All Indonesia Resmi Diluncurkan, Wajib Diisi Seluruh Penumpang Internasional per 1 Oktober 2025

Aplikasi All Indonesia resmi diluncurkan. Foto: karantinaindonesia Aplikasi All Indonesia resmi diluncurkan. Foto: karantinaindonesia

Jakarta, GPriority.co.id – Pemerintah secara resmi meluncurkan Aplikasi All Indonesia, sebuah sistem deklarasi kedatangan internasional terpadu yang mulai diberlakukan di seluruh bandara dan pelabuhan pada 1 Oktober 2025. Melalui aplikasi ini, setiap penumpang yang tiba dari luar negeri wajib mengisi formulir kedatangan sebelum memasuki wilayah Indonesia.

Aplikasi All Indonesia dirancang untuk mengintegrasikan layanan deklarasi dari empat otoritas sekaligus, yaitu keimigrasian, kepabeanan, kesehatan, dan karantina, dalam satu platform. Layanan ini dapat diakses melalui situs web allindonesia.imigrasi.go.id serta tersedia dalam bentuk aplikasi mobile di Google Play Store dan App Store. Pengisian dapat dilakukan sejak tiga hari sebelum waktu kedatangan.
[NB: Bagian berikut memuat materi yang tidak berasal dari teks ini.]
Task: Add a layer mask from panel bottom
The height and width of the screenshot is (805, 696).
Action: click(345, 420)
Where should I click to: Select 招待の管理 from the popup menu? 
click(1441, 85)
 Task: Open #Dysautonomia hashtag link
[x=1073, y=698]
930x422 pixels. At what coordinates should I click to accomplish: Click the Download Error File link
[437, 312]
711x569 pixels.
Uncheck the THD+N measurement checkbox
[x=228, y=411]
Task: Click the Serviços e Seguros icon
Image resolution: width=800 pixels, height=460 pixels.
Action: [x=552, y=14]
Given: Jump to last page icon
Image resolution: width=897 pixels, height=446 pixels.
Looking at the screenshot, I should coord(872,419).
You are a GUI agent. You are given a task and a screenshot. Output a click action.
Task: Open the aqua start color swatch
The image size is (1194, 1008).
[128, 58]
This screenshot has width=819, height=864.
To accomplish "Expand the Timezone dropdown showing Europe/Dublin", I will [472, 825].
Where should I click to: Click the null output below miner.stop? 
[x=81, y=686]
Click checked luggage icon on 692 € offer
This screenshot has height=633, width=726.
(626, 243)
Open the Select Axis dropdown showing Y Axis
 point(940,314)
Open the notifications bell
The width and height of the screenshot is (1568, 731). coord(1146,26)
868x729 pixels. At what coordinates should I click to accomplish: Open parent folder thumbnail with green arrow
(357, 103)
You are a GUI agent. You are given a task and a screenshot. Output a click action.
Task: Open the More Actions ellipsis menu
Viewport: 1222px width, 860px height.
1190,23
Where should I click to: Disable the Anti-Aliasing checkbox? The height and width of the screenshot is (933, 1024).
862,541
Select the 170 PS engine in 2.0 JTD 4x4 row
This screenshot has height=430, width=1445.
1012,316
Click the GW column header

“All Indonesia adalah lompatan besar dalam pelayanan publik. Penumpang kini cukup mengisi satu deklarasi, proses pemeriksaan jadi lebih singkat, dan bahkan bisa menggunakan autogate imigrasi. Inovasi ini bukan hanya memudahkan perjalanan, tetapi juga mendukung pariwisata dan investasi di Indonesia. Kami mengimbau para penumpang untuk mengisi All Indonesia sebelum kedatangan. Tanpa itu, perjalanan akan lebih lama karena pemeriksaan harus dilakukan manual di konter,” ujar Menteri Imigrasi dan Pemasyarakatan, Agus Andrianto, dalam keterangan resmi, Rabu (1/10).

Ia juga menegaskan bahwa penumpang yang belum mengisi aplikasi sebelum tiba akan menjalani pemeriksaan manual, yang berpotensi memakan waktu lebih lama. Oleh karena itu, pihaknya mengimbau seluruh pelaku perjalanan internasional untuk disiplin menggunakan aplikasi tersebut.

Sementara itu, Menteri Keuangan RI, Purbaya Yudhi Sadewa, menyambut baik peluncuran ini dan menyebutnya sebagai inovasi strategis dalam mempercepat proses kedatangan penumpang di pintu masuk negara.

“Melalui Direktorat Jenderal Bea dan Cukai, kami siap mendukung penuh implementasi sistem ini. Integrasi layanan ini akan mempermudah masyarakat dan memperkuat efisiensi layanan publik di bandara dan pelabuhan,” ungkap Purbaya.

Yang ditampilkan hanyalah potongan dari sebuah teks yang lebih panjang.